Che a Cofferati sia venuta in uggia una buona parte della "sua"
Bologna, e con essa dei "suoi" bolognesi, è ormai cosa nota.
Come cosa nota, del resto, è che per molte anime belle della
cosiddetta sinistra emiliana, Cofferati rappresenti oggi la "peggiore
delusione della loro vita". Per chi vive all'ombra delle Due Torri,
infatti, non passa giorno che questo sindaco vice-sceriffo, emulo
invidioso, ahimé, del vice-sindaco sceriffo di Treviso,
Gentilini, non escogiti qualcosa per sferrare delle sonore botte alle
già autoconsunte parti basse dei suoi compagni di partito. E che
per ottenere ciò vada a far male anche alla decantata anima
democratica di Bologna, non è certo cosa che gli turbi il sonno.

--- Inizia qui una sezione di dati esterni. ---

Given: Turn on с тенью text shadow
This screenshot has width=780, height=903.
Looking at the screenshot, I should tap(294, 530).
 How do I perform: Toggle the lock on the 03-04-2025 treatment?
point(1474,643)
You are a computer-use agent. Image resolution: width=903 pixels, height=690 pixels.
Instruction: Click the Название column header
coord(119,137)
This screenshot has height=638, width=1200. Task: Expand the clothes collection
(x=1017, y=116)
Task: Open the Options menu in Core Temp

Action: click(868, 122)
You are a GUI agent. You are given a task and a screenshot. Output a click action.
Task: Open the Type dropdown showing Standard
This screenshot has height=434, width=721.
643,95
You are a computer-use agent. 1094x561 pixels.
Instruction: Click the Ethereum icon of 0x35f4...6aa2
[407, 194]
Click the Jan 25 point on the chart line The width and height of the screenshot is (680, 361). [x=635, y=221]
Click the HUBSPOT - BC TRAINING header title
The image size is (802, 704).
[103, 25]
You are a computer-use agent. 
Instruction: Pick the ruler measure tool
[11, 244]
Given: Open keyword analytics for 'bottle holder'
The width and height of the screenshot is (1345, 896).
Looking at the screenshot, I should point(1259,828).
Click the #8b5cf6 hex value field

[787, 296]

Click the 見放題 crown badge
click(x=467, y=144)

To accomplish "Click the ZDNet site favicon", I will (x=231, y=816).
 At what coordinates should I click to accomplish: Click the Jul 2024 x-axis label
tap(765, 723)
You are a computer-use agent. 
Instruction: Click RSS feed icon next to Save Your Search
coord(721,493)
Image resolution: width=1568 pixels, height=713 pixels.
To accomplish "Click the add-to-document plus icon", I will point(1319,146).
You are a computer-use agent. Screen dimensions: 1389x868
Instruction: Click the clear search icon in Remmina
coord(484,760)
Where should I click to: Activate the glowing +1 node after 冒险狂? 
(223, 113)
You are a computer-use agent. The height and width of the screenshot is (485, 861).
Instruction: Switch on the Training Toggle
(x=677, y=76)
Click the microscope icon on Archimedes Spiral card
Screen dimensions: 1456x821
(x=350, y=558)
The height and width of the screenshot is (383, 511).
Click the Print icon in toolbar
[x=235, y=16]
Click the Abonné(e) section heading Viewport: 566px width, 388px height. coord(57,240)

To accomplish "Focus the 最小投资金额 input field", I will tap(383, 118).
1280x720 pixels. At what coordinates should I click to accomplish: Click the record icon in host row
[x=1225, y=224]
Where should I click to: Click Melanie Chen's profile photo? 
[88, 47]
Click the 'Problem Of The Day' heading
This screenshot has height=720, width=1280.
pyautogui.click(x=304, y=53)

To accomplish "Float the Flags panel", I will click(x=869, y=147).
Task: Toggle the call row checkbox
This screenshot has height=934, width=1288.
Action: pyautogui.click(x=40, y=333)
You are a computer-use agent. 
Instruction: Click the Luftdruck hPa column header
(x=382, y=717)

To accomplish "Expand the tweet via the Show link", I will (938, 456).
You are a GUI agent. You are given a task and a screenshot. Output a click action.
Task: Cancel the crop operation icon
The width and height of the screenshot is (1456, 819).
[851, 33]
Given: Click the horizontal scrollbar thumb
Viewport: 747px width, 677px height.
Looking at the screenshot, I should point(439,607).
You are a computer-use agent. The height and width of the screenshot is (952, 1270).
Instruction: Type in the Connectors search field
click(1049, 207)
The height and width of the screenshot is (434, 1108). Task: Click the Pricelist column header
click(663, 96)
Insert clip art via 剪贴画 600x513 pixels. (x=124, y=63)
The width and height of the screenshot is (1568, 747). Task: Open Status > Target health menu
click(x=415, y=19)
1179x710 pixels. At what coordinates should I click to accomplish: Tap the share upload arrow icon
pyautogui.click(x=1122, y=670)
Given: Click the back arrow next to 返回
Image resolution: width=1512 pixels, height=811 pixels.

Tra le tante decisioni, che qui sarebbe troppo lungo elencare, appare
esemplare quella di intitolare una strada bolognese a Sergio Ramelli,
il militante del Fronte della Gioventù che nel 1975, a Milano,
fu ucciso, forse involontariamente, da due componenti del servizio
d'ordine di Avanguardia Operaia. Su esplicita richiesta, infatti, degli
esponenti bolognesi di AN (ex missini ma sempre fascisti), Cofferati ha
deciso quello che nemmeno Guazzaloca e la sua giunta di centrodestra,
giudicandolo inopportuno, vollero fare.
In questo atto, comunque, non c'è solo l'evidente e maliziosa
intenzione di costringere una volta di più la parte
dell'apparato che "non lo ama" a subire una scelta non condivisa e a
farsi del male. C'è anche, altrettanto evidente, l'utilizzo
strumentale di quel revisionismo storico, a parole aspramente
combattuto da una parte della sinistra, con il quale oggi viene
riscritta, stravolgendone i fatti e la memoria, la storia politica e
sociale dei decenni trascorsi. Una riscrittura, si sa, ora ciecamente
colpevolista, ora oscenamente assolutoria, ma sempre utile, nella sua
mistificante ideologia, per gettare le basi di nuove alleanze, di nuovi
compromessi e di nuove vergognose politiche sociali. Se dietro a questa
decisione ci fosse, infatti, la semplice volontà di rendere
omaggio alla memoria di un giovane ucciso in uno scontro politico, non
si capirebbe perché Bologna non dovrebbe avere, ben più
logicamente, una strada intitolata a Francesco Lo Russo. Ma Francesco,
i suoi ideali e le sue lotte, non servono ai giochi del potere, e
quindi... È sempre di questi giorni, guarda te!, la notizia che
l'istituto milanese Molinari, quello dove Ramelli studiava, ma dove non
era certo riuscito a farsi amare, anzi!, ha deciso, come atto di
"riparazione", di apporre una targa in ricordo del suo ex alunno. Se si
pensa che questo istituto è intitolato all'anarchico Ettore
Molinari, non solo insigne chimico ma anche tra i fondatori, nel 1920,
di questo nostro giornale, c'è davvero da stare allegri.
Dicevamo di Cofferati e Bologna, dunque, ma pure a Roma non è
che stiano tanto bene. Anche nella città eterna, infatti, si
provvederà a scrivere, a breve, un'altra onesta pagina di
memoria negata, ma questa volta ancora più vergognosa e
insultante. Quel pupazzotto disneyano de'noantri che risponde al nome
di Walter Veltroni, nobilmente impegnato, costi quel che costi, a farsi
sempre più amare dai suoi concittadini, ha deciso di dedicare
una strada della capitale al diretto responsabile della morte di
Pinelli, con la motivazione che "il commissario Calabresi, ucciso nel
maggio del 1972, era un uomo delle istituzioni e il suo sacrificio deve
far parte della storia del Paese". Ineccepibile davvero! Che il suo sia
stato un sacrificio sull'altare della ragion di stato (Calabresi era
diventato scomodo per i suoi mandanti e al commando di Lotta Continua
non riesco proprio a credere) è sicuramente vero. Che faccia
parte della storia del Paese, e alla storia più buia e infame,
è altrettanto vero. Che fosse un uomo delle istituzioni,
è ancora più vero. Ed è talmente vero, che pure
questo è uno dei motivi, e non dei più modesti, per cui a
noi, queste istituzioni ci fanno proprio schifo!